Food when converted into glucose is the source of brain energy. Glucose cannot be stored. As blood sugar it requires constant renewal. If glucose is not renewed the body and the mind shows evidence of fatigue, mental confusion, faintness, headache, memory loss, dizziness, vision problem, cold hands and feet.
Reduced blood pressure, tension, depression and hunger are
all symptoms of hypoglycemia caused by the lack of a balanced
meal for over five hours. Ten hours without food will severely
affect decision-making ability, alertness, coordination, and perception.
Skipping breakfast causes fasting hypoglycemia. All hypoglycemia
types can be aggravated by other physiological factors.
Altitude can incapacitate a pilot through dehydration. Increase
your fluid intake prior to and during flight. What you eat is
just as important as just eating. Reactive hypoglycemia can cause
lack of consciousness. This is a reaction to the doughnut/candy
bar meal. The student pilot who does not eat because of possible
airsickness is endangering himself if flying solo. High sugar
meals cause the pancreas to create excess insulin. Insulin allows
the body to use sugar. Too much insulin and deplete sugar to such
a low level as to incapacitate the body and mind. Adding caffeine,
alcohol and nicotine acerbates the problem. Flying should be preceded
by a balanced meal. Neuronutriments are the vitamins and minerals
that the body can change into neurotransmitters. Trace minerals
such as potassium, zinc, iron, and chromium are essential to control
the body's sugar burning process. The more balanced our meals
the better will be our mental functioning and memory.
Death acquires significance only when it occurs close at hand.
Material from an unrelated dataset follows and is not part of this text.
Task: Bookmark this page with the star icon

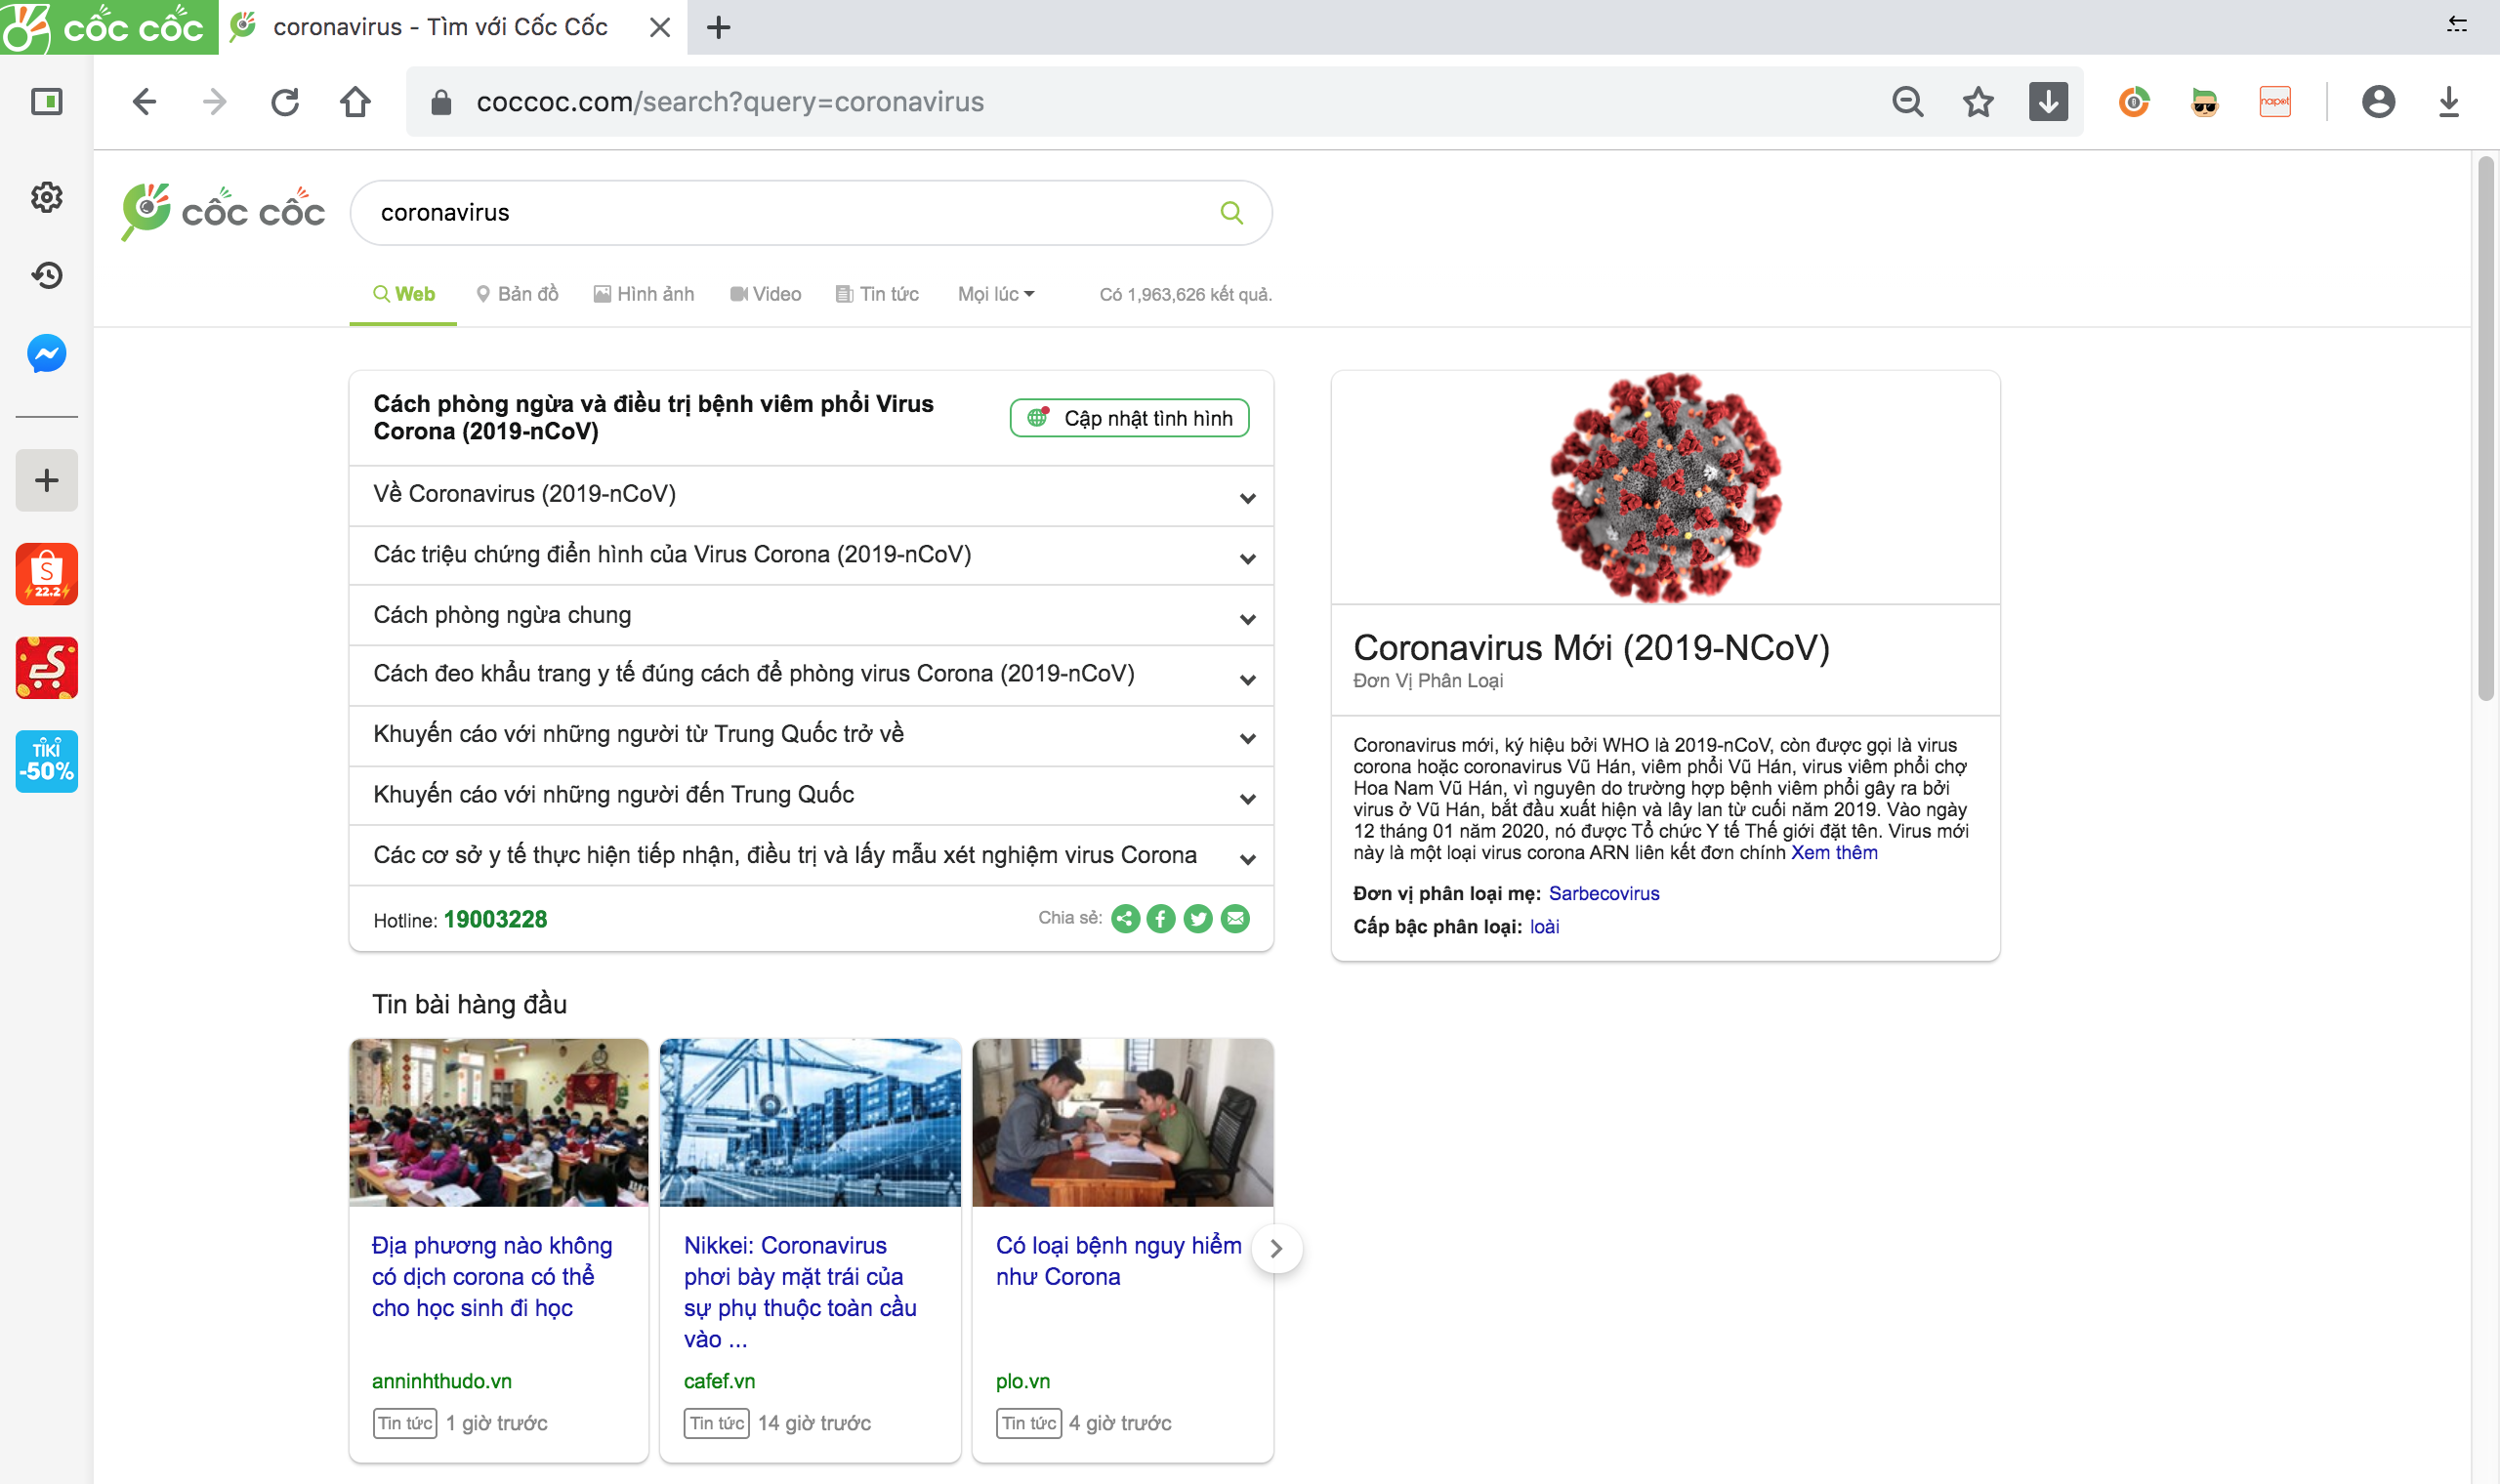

A far off death is just an idea and the near death at hand forces you to give it notice. Aviation death is hidden under a cover of optimism. Pilots live in flight but chose to ignore that flight is the handmaiden of death. Death in flying happens just often enough that we should not ignore the existence and possibility.
We do not discuss death except in broad shallow terms. Only when it occurs close by, do we pay attention to the fact that our mortality has been served notice. We deal with life as a continual stacking of multiple decks of cards full of memories. We think about death only occasionally. We all do. Some of us more than others. As a pilot becomes older they become both better and more conservative. In one sense older pilots have died by losing their youth and all its blessings and faults. Life is backwards, we acquire the required wisdom without the youthful energy required to make it useful. The best we older pilots can do is to leave a legacy.